To load the preloaded image onto a single partition do the following :
NOTE : We will be wiping the drive, be sure to back your user's data
1)From a working single partiton NT machine, format a floppy disk.
2)Copy ntldr, ntdetect.com, and boot.ini to the floppy.
3)Edit boot.ini on the floppy and make sure that at least one of the selections
looks something like :
\[boot loader\]
timeout=30
default=multi(0)disk(0)rdisk(0)partition(1)\WINNT
\[operating systems\]
multi(0)disk(0)rdisk(0)partition(1)\WINNT="Partition 1 on first disk
2Windows NT Version 4.00"
4)Boot to a floppy with a Win9X command interpreter (your can make one from
Windows95 by formatting a floppy from DOS using the "format a: /q /s"
command.
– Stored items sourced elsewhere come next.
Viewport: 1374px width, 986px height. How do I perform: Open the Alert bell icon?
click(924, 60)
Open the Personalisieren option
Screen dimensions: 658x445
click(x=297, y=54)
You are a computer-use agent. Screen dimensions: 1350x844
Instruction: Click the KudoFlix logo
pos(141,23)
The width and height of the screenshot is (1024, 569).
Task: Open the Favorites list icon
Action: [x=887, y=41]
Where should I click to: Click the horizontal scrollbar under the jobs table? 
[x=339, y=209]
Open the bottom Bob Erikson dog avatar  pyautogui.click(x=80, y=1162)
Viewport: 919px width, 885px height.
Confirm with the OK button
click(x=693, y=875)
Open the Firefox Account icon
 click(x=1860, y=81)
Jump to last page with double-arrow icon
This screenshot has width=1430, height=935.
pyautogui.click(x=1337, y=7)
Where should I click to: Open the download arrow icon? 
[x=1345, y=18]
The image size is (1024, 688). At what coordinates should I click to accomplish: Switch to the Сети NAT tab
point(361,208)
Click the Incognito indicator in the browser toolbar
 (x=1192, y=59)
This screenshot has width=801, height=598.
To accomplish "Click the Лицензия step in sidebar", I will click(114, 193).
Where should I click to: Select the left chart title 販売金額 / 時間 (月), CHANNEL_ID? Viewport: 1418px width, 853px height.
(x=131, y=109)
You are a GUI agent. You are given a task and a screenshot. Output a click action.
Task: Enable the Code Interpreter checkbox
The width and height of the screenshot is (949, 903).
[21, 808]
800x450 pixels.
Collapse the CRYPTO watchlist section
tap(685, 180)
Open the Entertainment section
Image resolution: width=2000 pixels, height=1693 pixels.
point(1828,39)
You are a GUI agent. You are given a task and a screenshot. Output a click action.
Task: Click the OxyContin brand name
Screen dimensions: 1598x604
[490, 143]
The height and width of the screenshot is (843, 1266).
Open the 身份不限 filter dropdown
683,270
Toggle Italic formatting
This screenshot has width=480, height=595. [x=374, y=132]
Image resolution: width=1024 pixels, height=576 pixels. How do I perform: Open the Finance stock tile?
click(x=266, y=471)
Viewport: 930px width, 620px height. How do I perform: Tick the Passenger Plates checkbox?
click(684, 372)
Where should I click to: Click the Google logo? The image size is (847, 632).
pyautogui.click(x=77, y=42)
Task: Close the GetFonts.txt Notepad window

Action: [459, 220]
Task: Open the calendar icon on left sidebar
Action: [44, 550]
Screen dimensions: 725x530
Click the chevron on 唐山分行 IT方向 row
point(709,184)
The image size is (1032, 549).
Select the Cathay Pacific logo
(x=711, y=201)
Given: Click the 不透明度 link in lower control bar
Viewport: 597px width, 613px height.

This should be a different floppy from the NT floppy you made in step 1
and 2. Copy Fdisk or pqmagict.exe to the floppy.
5)Use either PQMagic or Fdisk to create a single primary partition on the drive
(no need to format the drive)
6)Boot to your recovery CD and initiate a recovery. Do NOT take the defaults.
7)The recovery procedure will detect partitions.
8)When asked if you would like to overwrite your partition info do not. When
asked if you would like to format the partition, select yes.
Note : The formatted partition will be formatted FAT (not FAT32)
9)The recovery procedure will copy its files and eventually try to reboot.
Note, if you try to boot at this stage, the machine won't boot. Why?
Because a 6.0 Gig FAT partition isn't bootable.
10)Boot from the NT floppy you made in step 1. If the floppy points correctly to
the NT install, NT will boot.
11)Run checkdisk if it hasn't already run.
12)From the command prompt convert the drive to NTFS (convert c: /fs:ntfs)
This conversion will happen at the next reboot.
13)Check your boot.ini to make sure it looks right.
14)If you want, Run rdisk /s and Disk Administrator and let it make its
signature.
15)Reboot.
You now a have preload on a single partition.